Les autorités sunnites ne sont pas inertes au Moyen-Orient, et l’action du plus éminent d’entre eux, le Grand Imam d’al-Azhar, le professeur Ahmad al-Tayeb, est à signaler. Sa rencontre avec le Pape François cette année-même s’inscrit dans cette ouverture mondiale, dans laquelle l’Eglise catholique apporte un concours régulier.
La rencontre avec Ramzan Kadyrov est aux antipodes de la bienséance vue d’Occident, mais les imams ont pour tradition de ne jamais s’opposer à un chef d’État musulman et donc nous devrons être quelque peu indulgent avec al-Tayeb sur ce point.

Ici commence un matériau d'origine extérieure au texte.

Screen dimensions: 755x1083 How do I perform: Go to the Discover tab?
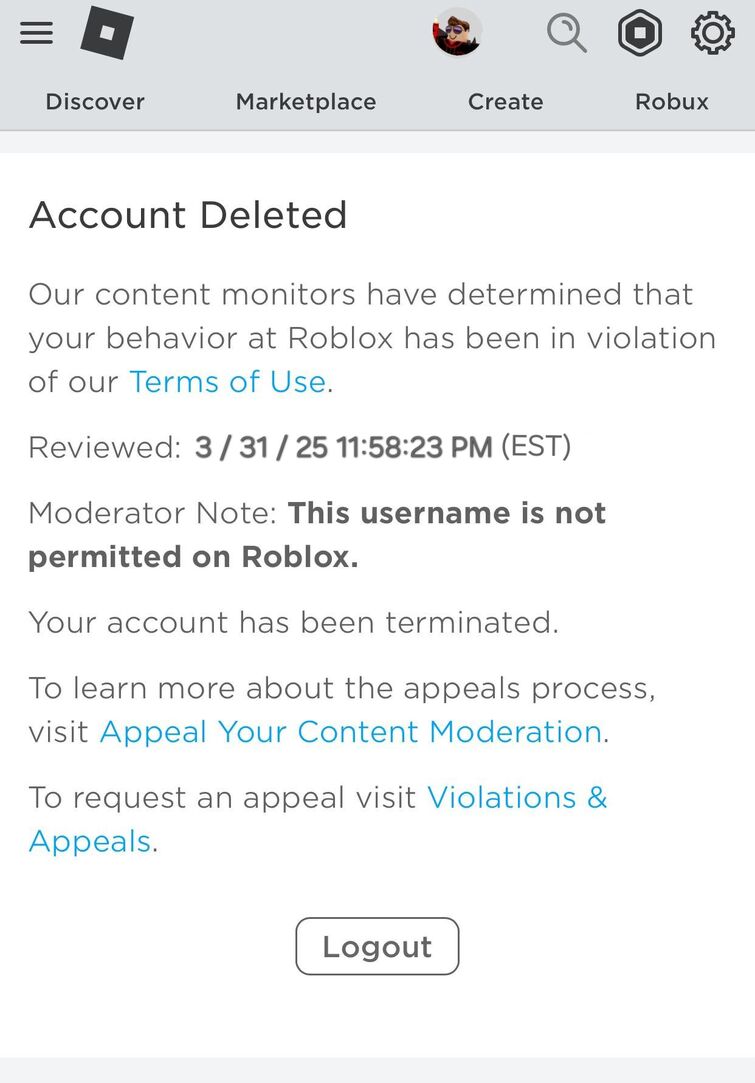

Car l’essentiel est dans le caractère osé de ses déclarations en Tchétchénie : les wahhabites et les salafistes ne sont pas des sunnites ! Cela ressemble à une excommunication de masse.
Dire que les salafistes ont des défauts lorsqu’on est l’un des phares du sunnisme, c’est bien !
Le dire depuis Grozny l’est moins. Le lieu pour un grand discours compte. Le choix de Grozny, chef-lieu de la Tchétchénie, République autonome à l’intérieur de la Fédération de Russie, n’est certes pas le meilleur endroit. Après les années de sang de la décennie des années 1990 marquée par la bataille entre forces gouvernementales russes et rebelles tchétchènes, la Tchétchénie est soumise à la direction fantasque et dictatoriale de Ramzan Kadyrov. Celui-ci, adoubé par Vladimir Poutine, règne en maître incontrôlé sur son territoire qui fait pourtant partie de la Russie et dont les lois ne s’appliquent pas entièrement en matière intérieure. La réputation sulfureuse de Kadyrov n’est plus à faire : islamisation tchétchénisante, patriarcat prononcé, opposition à la fois aux djihadistes et aux modernistes, absence de toute opposition digne de ce nom. La paix des armes règne, il est vrai, en Tchétchénie.
C’est dans ces eaux troubles qu’un imam est venu donner sa lumière. Ahmad al-Tayeb, professeur et grand imam à l’université/mosquée Al-Azhar d’Égypte, haut-lieu de la pensée sunnite, mène depuis quelques années une action d’ouverture envers les autres religions, notamment catholique, tout en rendant ses prises de position théologiques plus utiles pour la situation politique mondiale actuelle.
Sunnisme contre wahhabisme
Ainsi Ahmad al-Tayeb, il y a deux semaines, a participé à un Conseil des Oulémas mondial (créée à l’origine dans le Golfe), réunissant les plus grands dignitaires du sunnisme à Grozny, où Kadyrov a proclamé que les Tchétchènes étaient des tenants des enseignements d’Al-Azhar. Pourtant, le Grand Imam, lui, semble être venu pour véritablement creuser la question de qui est un sunnite, thème officiel de cette conférence au demeurant.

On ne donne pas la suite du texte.